Yoga Mad Lib: Kadee Mardula

A big thank you and hug to Kadee Mardula for playing Yoga Mad Lib with us! 

 

Yoga has helped me become more appreciative of myself and my limitations on the mat and more appreciative, forgiving and thoughtful of others off the mat. I live my yoga every day by smiling and seeing myself in others.

 

Mad Lib #2:

 

Yoga is ecstatic and makes me feel delightful. When I practice scorpion I really need to run my kneepit afterward. But doing pigeon arm balance with Lissy I feel dirty and want to sweat a sunflower rabidly right away. It’s the most blissful feeling since I shook a bicycle.

 

Yoga Mad Lib Play was inspired by Anna Guest-Jelley of Curvy Yoga and Yoga Dork.

 

Please create your own and send them our way, we’d love to share them with our community.

 

The original by Curvy Yoga:

 

Yoga has helped me become more _______ on the mat and more ________ off the mat.
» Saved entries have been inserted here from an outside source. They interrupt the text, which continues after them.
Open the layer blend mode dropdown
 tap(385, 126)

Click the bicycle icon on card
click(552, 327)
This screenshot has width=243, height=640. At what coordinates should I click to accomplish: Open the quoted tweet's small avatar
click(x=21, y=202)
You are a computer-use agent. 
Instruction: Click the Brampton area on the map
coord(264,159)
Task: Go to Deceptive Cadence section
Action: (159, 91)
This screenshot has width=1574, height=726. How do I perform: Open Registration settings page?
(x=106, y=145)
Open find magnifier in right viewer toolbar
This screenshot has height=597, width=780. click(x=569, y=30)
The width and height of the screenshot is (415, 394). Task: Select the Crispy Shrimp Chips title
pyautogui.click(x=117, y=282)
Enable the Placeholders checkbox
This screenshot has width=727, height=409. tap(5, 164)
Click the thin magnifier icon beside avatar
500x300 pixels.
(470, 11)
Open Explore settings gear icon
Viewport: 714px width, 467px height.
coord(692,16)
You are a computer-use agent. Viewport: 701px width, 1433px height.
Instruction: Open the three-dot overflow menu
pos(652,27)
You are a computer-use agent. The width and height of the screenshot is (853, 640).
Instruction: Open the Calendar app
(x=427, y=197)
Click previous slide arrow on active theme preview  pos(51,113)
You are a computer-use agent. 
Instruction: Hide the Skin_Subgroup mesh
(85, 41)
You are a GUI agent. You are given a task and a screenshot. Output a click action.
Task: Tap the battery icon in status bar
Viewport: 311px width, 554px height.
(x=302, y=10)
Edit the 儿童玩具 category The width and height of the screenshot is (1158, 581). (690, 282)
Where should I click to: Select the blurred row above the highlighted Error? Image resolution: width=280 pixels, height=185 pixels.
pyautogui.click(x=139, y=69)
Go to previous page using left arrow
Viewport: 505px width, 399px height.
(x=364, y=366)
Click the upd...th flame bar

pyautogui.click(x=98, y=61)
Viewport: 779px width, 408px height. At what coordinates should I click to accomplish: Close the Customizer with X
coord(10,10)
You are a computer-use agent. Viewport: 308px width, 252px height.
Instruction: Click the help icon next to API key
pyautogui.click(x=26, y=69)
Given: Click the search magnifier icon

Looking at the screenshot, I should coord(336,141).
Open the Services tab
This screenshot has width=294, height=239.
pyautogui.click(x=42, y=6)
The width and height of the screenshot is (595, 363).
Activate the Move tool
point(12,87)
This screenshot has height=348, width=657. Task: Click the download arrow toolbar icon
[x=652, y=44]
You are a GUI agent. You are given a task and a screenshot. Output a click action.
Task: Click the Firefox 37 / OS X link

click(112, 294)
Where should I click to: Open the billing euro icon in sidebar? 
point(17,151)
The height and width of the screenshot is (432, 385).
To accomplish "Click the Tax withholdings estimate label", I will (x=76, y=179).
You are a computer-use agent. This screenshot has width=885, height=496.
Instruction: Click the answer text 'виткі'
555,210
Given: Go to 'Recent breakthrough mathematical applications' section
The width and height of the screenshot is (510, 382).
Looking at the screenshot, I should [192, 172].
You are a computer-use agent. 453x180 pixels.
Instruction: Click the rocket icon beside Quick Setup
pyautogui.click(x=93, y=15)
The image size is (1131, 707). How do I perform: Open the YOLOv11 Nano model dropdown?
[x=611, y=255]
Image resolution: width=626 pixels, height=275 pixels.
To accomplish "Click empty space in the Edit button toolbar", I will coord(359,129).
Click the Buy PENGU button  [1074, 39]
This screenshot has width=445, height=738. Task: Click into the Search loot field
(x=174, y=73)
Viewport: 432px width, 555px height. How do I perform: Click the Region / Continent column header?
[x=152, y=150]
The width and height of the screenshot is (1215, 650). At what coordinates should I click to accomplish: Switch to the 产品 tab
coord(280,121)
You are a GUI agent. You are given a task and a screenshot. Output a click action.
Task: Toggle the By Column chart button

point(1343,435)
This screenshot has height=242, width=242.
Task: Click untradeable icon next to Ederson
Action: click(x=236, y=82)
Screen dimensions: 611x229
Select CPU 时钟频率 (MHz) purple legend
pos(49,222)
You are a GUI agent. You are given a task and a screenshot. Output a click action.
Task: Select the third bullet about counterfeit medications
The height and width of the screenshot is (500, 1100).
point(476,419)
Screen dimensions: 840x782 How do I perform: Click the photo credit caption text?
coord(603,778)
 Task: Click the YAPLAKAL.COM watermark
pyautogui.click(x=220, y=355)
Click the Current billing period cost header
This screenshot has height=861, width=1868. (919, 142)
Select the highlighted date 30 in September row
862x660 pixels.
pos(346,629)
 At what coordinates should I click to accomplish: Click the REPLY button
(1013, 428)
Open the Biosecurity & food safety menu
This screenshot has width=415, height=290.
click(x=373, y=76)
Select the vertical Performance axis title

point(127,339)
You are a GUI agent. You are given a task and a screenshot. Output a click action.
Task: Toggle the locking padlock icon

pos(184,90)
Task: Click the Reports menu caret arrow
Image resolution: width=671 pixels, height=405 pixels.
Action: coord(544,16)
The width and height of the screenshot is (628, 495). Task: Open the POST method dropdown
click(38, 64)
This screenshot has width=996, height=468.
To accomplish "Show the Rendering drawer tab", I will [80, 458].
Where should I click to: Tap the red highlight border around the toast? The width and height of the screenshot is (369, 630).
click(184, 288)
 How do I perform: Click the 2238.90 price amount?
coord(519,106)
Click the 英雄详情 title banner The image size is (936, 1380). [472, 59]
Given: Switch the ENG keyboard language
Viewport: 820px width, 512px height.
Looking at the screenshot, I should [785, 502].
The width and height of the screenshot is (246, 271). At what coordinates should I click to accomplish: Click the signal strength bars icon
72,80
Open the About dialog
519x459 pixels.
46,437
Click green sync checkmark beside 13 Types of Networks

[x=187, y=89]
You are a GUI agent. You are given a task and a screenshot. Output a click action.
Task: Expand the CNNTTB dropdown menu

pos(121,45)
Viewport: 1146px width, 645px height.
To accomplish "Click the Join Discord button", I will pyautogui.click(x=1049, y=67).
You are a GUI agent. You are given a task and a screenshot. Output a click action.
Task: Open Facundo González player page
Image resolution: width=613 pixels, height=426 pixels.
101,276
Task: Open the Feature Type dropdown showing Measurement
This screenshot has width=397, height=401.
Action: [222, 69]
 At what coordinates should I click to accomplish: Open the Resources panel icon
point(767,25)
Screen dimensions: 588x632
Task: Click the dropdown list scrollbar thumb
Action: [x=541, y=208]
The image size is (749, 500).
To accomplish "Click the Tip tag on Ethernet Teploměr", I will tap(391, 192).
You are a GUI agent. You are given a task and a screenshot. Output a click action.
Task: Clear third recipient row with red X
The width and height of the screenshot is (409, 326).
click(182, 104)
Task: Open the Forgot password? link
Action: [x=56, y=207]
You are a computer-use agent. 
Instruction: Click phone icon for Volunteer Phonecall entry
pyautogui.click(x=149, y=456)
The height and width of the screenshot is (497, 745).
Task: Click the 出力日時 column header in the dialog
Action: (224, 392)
I live my yoga every day by ________.

 

Silly Mad Lib by YogaDork Just jot down a word for each below.

 

  1. Adjective
  2. Adjective
  3. yoga pose you struggle with
  4. verb
  5. noun (body part)
  6. yoga pose you love
  7. yoga teacher’s name
  8. adjective
  9. verb
  10. noun
  11. adverb
  12. adjective
  13. past tense verb
  14. noun

 

Now, fill in the appropriate blanks.

 

Yoga is _1_ and makes me feel _2_.

 

When I practice _3_ I really need to _4_ my _5_ afterward.

 

But doing  _6_ with _7_ I feel _8_ and want to _9_ a _10_   _11_ right away.

 

It’s the most _12_ feeling since I  _13_  _14_.